Melarang Jual LPG 3 Kg di Warung-Warung Bikin Warga Resah

Sifi Masdi

Tuesday, 04-02-2025 | 11:46 am

MDN
Warga antre beli LPG 3 Kg [ist]

 

 

 

Jakarta, Inakoran

Pemerintah akan melarang penjualan gas LPG 3 kg di warung-warung pengecer. Kebijakan ini bertujuan agar penerima subsidi gas lebih tepat sasaran dan untuk mencegah penggelembungan harga gas melon. Namun, keputusan ini menuai kritik dan menimbulkan keresahan di kalangan masyarakat, terutama bagi mereka yang bergantung pada LPG bersubsidi untuk kebutuhan sehari-hari.

 

Wakil Menteri Energi dan Sumber Daya Mineral (ESDM), Yuliot Tanjung, mengumumkan bahwa semua pengecer LPG 3 kg akan diubah menjadi pangkalan yang langsung menerima stok dari Pertamina. Pengecer diberi waktu satu bulan untuk mendaftarkan usahanya agar menjadi pangkalan resmi.

 

Meskipun niat di balik kebijakan ini adalah untuk meningkatkan efisiensi distribusi dan mengurangi penyalahgunaan subsidi, banyak pihak meragukan efektivitasnya.

 


BACA JUGA:

Presiden Prabowo Perintahkan Menteri Bahlil untuk Aktifkan Lagi Pengecer LPG 3 Kg

Kenapa Pemerintah Larang Pengecer Jual Gas Melon?

Robert Kiyosaki: Penetapan Tarif Impor Trump Bikin  Harga Bitcoin Anjlok

Harga Minyak Terkoreksi: Imbas Trump Tunda Penetapan Tarif untuk Meksiko


 

Direktur Eksekutif Center of Economic and Law Studies (CELIOS), Bhima Yudhistira, mengungkapkan bahwa larangan ini merupakan langkah yang keliru dan berpotensi memperburuk akses masyarakat miskin terhadap LPG 3 kg.

 

Selama ini, banyak orang terbiasa membeli gas dari warung terdekat, dan dengan adanya larangan ini, diperkirakan akan terjadi antrean panjang di agen resmi LPG. Bhima menyebutkan bahwa kondisi ini dapat mengganggu kelancaran usaha para pedagang kecil yang bergantung pada LPG bersubsidi.

 

"Pastinya akan terjadi chaos, akan terjadi antrean yang tidak perlu.
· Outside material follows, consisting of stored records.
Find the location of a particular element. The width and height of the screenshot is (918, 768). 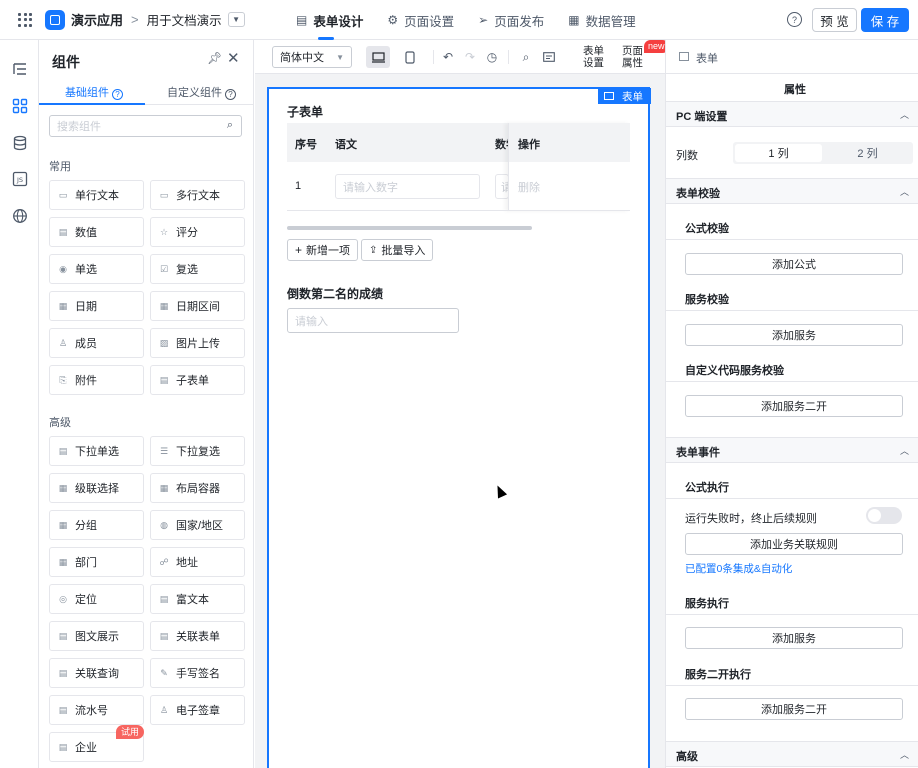

math-input: 请 is located at coordinates (502, 186).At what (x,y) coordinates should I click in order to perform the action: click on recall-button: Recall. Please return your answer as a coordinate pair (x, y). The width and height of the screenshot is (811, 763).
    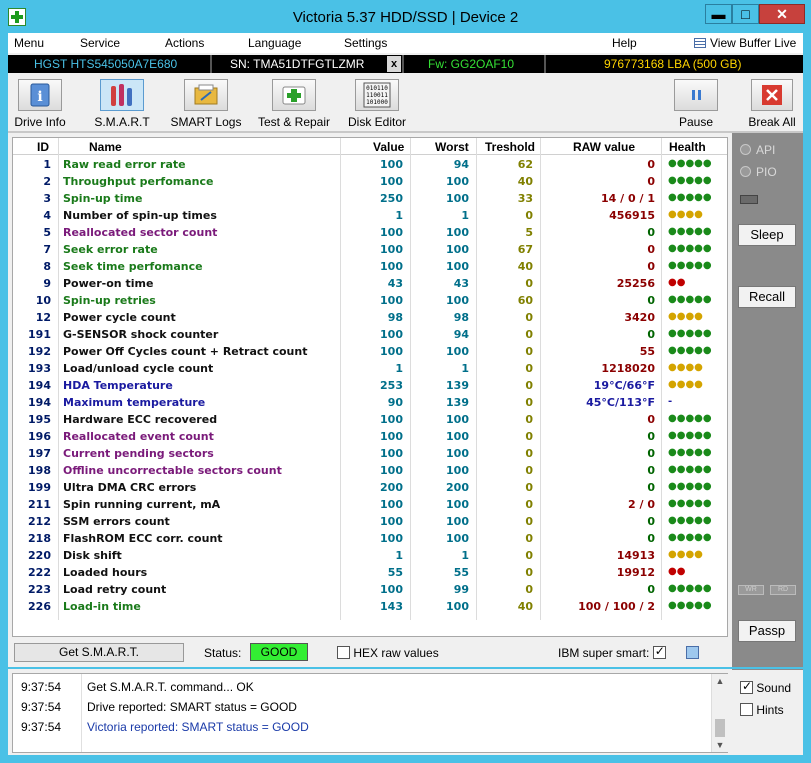
    Looking at the image, I should click on (767, 297).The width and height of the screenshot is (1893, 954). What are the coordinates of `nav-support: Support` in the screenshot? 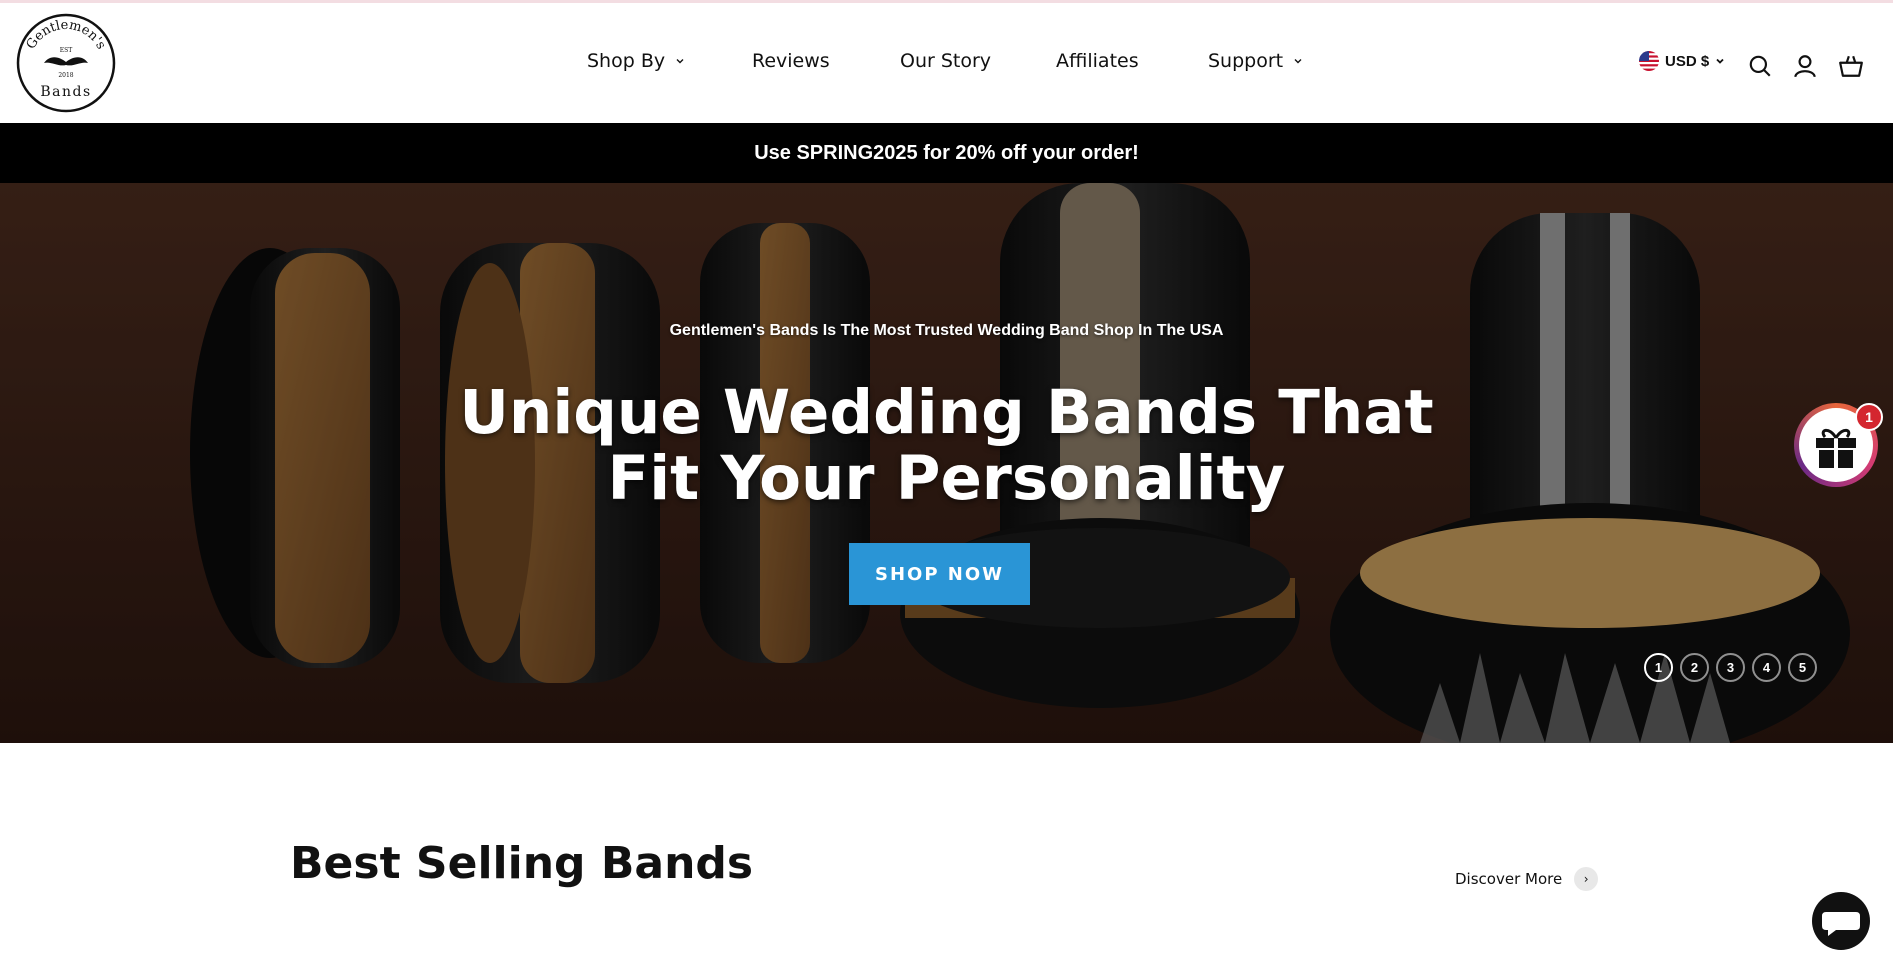 It's located at (1256, 61).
Efeknya fatal, berapa banyak pelaku usaha UMKM yang terpaksa berhenti jualan karena mengantre LPG 3 kg," ungkapnya. Ia menilai bahwa sosialisasi mengenai skema subsidi yang baru ini tidak jelas dan dapat merugikan ekonomi masyarakat.

 

Meskipun pemerintah mengklaim bahwa larangan ini akan membuat harga LPG 3 kg lebih sesuai dengan Harga Eceran Tertinggi (HET), Bhima berargumen bahwa alasan tersebut tidak berdasar.

 

Ia menekankan bahwa jika warung hanya mengambil keuntungan kecil dari setiap tabung, maka larangan tersebut tidak memiliki alasan yang kuat. Bhima berpendapat bahwa kebijakan ini lebih bertujuan untuk menghemat anggaran subsidi dengan menciptakan kesulitan dalam akses bagi masyarakat.

 

Ia juga mengkritik persyaratan yang ditetapkan oleh Pertamina bagi pengecer yang ingin menjadi agen LPG 3 kg. Menurutnya, persyaratan yang terlalu berat dapat menghambat warung kecil yang selama ini membantu penyaluran LPG ke daerah-daerah terpencil.

 

Direktur Energy Shift Institute, Putra Adhiguna, menyatakan bahwa meskipun kebijakan ini bertujuan untuk membatasi konsumsi gas LPG 3 kg di kalangan rumah tangga mampu, sosialisasi yang mendadak dapat menimbulkan kebingungan di masyarakat.

 

Ia mencatat bahwa seringkali masyarakat kesulitan untuk menjangkau agen yang jauh, sementara syarat untuk menjadi agen bagi warung kecil tampak sangat berat.

 

“Masyarakat kesulitan ke agen karena jaraknya jauh. Sementara itu, syarat untuk pengecer menjadi agen tampak terlalu berat bagi warung-warung yang pendanaannya terbatas,” ujarnya.

Putra menambahkan bahwa perlu ada jalan tengah antara pemerintah dan masyarakat untuk memastikan bahwa kebutuhan LPG dapat terpenuhi dengan baik.